(Data records)
========================================================================

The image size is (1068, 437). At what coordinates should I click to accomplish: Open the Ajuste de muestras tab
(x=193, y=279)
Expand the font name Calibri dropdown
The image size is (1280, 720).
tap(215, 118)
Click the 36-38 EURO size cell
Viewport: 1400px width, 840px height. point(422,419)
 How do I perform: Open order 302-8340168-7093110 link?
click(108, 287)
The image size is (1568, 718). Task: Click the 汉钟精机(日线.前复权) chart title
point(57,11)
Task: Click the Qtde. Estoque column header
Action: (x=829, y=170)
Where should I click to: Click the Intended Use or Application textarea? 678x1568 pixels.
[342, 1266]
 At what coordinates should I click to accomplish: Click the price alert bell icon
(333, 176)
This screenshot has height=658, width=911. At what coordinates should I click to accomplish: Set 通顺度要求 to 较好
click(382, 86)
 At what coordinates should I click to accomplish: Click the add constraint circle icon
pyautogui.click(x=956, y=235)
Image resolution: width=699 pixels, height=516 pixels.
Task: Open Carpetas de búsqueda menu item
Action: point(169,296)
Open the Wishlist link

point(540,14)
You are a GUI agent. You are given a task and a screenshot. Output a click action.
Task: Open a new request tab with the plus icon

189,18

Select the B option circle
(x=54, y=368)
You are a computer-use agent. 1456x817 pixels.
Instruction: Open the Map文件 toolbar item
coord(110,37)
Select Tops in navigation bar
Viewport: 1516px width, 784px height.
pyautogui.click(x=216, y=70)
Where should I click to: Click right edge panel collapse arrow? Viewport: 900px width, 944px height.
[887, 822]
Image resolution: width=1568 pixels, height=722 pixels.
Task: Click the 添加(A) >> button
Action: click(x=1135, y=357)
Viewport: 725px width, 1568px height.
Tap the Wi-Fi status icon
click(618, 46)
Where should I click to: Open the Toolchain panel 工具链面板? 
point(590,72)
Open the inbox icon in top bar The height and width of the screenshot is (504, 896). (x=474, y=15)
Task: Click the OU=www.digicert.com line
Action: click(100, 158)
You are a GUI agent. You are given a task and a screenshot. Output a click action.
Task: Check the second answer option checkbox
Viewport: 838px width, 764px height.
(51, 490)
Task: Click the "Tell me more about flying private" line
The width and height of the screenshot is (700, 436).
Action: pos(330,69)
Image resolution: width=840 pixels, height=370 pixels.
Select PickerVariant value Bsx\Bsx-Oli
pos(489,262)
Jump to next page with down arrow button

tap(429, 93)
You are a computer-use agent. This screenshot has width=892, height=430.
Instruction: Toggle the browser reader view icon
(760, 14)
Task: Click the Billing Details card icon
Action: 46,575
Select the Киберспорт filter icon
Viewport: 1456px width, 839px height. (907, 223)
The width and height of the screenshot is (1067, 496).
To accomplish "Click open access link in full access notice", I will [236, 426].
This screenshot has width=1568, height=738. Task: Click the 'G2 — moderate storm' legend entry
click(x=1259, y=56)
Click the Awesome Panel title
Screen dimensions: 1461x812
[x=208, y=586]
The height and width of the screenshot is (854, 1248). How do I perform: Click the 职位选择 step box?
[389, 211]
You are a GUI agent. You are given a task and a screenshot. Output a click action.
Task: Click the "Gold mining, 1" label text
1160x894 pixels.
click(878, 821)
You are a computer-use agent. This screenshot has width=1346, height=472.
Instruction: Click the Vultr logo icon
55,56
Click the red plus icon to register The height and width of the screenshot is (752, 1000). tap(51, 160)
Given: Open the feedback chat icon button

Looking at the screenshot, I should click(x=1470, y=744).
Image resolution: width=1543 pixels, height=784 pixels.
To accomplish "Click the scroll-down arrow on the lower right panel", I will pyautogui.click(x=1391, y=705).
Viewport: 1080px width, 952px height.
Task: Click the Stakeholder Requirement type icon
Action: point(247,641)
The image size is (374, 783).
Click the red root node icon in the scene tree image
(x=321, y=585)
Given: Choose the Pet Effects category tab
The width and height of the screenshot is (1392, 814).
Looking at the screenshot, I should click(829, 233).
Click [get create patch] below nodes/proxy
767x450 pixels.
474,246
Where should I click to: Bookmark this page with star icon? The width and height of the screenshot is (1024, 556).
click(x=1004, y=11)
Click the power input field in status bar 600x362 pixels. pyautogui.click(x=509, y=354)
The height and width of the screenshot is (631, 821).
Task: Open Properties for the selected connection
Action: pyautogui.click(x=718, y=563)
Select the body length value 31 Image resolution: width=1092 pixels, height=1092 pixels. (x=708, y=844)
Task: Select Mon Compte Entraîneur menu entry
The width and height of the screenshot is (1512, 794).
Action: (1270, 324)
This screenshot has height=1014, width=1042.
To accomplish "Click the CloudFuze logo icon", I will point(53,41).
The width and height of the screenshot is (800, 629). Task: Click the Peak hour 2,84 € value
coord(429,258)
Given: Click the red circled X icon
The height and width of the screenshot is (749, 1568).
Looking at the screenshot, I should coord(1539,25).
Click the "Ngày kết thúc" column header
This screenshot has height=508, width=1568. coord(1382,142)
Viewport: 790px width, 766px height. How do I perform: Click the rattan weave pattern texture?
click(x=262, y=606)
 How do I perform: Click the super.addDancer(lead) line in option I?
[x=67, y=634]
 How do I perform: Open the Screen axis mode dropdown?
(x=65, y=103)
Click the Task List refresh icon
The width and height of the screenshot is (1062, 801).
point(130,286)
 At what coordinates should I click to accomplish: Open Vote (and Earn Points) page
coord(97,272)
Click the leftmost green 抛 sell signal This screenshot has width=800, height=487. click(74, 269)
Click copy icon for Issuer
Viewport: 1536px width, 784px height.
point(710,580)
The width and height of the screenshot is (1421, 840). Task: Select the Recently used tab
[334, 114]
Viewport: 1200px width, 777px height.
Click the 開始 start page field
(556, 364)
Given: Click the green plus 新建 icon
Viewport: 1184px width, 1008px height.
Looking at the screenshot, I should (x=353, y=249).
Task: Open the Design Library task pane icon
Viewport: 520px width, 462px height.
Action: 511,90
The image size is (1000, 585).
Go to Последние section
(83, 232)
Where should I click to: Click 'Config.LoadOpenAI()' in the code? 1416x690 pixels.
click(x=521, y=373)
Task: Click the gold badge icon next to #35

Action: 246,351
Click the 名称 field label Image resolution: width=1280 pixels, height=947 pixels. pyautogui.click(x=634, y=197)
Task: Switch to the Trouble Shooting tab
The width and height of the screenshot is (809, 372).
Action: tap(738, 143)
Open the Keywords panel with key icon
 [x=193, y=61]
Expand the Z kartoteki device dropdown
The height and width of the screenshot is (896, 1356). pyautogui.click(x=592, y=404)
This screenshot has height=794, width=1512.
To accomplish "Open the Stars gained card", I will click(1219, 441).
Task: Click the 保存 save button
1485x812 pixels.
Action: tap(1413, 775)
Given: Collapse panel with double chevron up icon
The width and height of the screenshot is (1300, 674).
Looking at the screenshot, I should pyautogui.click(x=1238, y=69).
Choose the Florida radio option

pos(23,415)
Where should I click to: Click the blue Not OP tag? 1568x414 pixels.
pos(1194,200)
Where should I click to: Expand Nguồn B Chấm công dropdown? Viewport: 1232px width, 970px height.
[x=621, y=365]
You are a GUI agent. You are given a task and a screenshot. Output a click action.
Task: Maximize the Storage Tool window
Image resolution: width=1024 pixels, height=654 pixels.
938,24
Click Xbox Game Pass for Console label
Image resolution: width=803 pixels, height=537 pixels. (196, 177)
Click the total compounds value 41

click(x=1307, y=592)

========================================================================

=== Work to be completed ===
All lines above from the one with "has width=892, height=430." to the one with "Task: Select Mon Compte Entraîneur menu entry", inclusive, should be copied exactly, and no other lines.

=== Solution to the problem ===
You are a computer-use agent. This screenshot has width=892, height=430.
Instruction: Toggle the browser reader view icon
(760, 14)
Task: Click the Billing Details card icon
Action: 46,575
Select the Киберспорт filter icon
Viewport: 1456px width, 839px height. (907, 223)
The width and height of the screenshot is (1067, 496).
To accomplish "Click open access link in full access notice", I will [236, 426].
This screenshot has width=1568, height=738. Task: Click the 'G2 — moderate storm' legend entry
click(x=1259, y=56)
Click the Awesome Panel title
Screen dimensions: 1461x812
[x=208, y=586]
The height and width of the screenshot is (854, 1248). How do I perform: Click the 职位选择 step box?
[389, 211]
You are a GUI agent. You are given a task and a screenshot. Output a click action.
Task: Click the "Gold mining, 1" label text
1160x894 pixels.
click(878, 821)
You are a computer-use agent. This screenshot has width=1346, height=472.
Instruction: Click the Vultr logo icon
55,56
Click the red plus icon to register The height and width of the screenshot is (752, 1000). tap(51, 160)
Given: Open the feedback chat icon button

Looking at the screenshot, I should click(x=1470, y=744).
Image resolution: width=1543 pixels, height=784 pixels.
To accomplish "Click the scroll-down arrow on the lower right panel", I will pyautogui.click(x=1391, y=705).
Viewport: 1080px width, 952px height.
Task: Click the Stakeholder Requirement type icon
Action: point(247,641)
The image size is (374, 783).
Click the red root node icon in the scene tree image
(x=321, y=585)
Given: Choose the Pet Effects category tab
The width and height of the screenshot is (1392, 814).
Looking at the screenshot, I should click(829, 233).
Click [get create patch] below nodes/proxy
767x450 pixels.
474,246
Where should I click to: Bookmark this page with star icon? The width and height of the screenshot is (1024, 556).
click(x=1004, y=11)
Click the power input field in status bar 600x362 pixels. pyautogui.click(x=509, y=354)
The height and width of the screenshot is (631, 821).
Task: Open Properties for the selected connection
Action: pyautogui.click(x=718, y=563)
Select the body length value 31 Image resolution: width=1092 pixels, height=1092 pixels. (x=708, y=844)
Task: Select Mon Compte Entraîneur menu entry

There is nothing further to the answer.